Published: 13 February 2008

Abstract

Background

Network Component Analysis (NCA) has shown its effectiveness in discovering regulators and inferring transcription factor activities (TFAs) when both microarray data and ChIP-on-chip data are available. However, a NCA scheme is not applicable to many biological studies due to limited topology information available, such as lack of ChIP-on-chip data. We propose a new approach, motif-directed NCA (mNCA), to integrate motif information and gene expression data to infer regulatory networks.

Results

We develop motif-directed NCA (mNCA) to incorporate motif information into NCA for regulatory network inference. While motif information is readily available from knowledge databases, it is a "noisy" source of network topology information consisting of many false positives. To overcome this problem, we develop a stability analysis procedure embedded in mNCA to resolve the inconsistency between motif information and gene expression data, and to enable the identification of stable TFAs. The mNCA approach has been applied to a time course microarray data set of muscle regeneration. The experimental results show that the inferred TFAs are not only numerically stable but also biologically relevant to muscle differentiation process.

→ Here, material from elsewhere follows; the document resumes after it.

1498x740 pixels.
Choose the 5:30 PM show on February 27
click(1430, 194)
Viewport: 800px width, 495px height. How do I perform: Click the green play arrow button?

In particular, several inferred TFAs like those of MyoD, myogenin and YY1 are well supported by biological experiments.

Conclusion

A novel computational approach, mNCA, has been developed to integrate motif information and gene expression data for regulatory network reconstruction. Specifically, motif analysis is used to obtain initial network topology, and stability analysis is developed and applied with mNCA to extract stable TFAs. Experimental results on muscle regeneration microarray data have demonstrated that mNCA is a practical and reliable computational method for regulatory network inference and pathway discovery.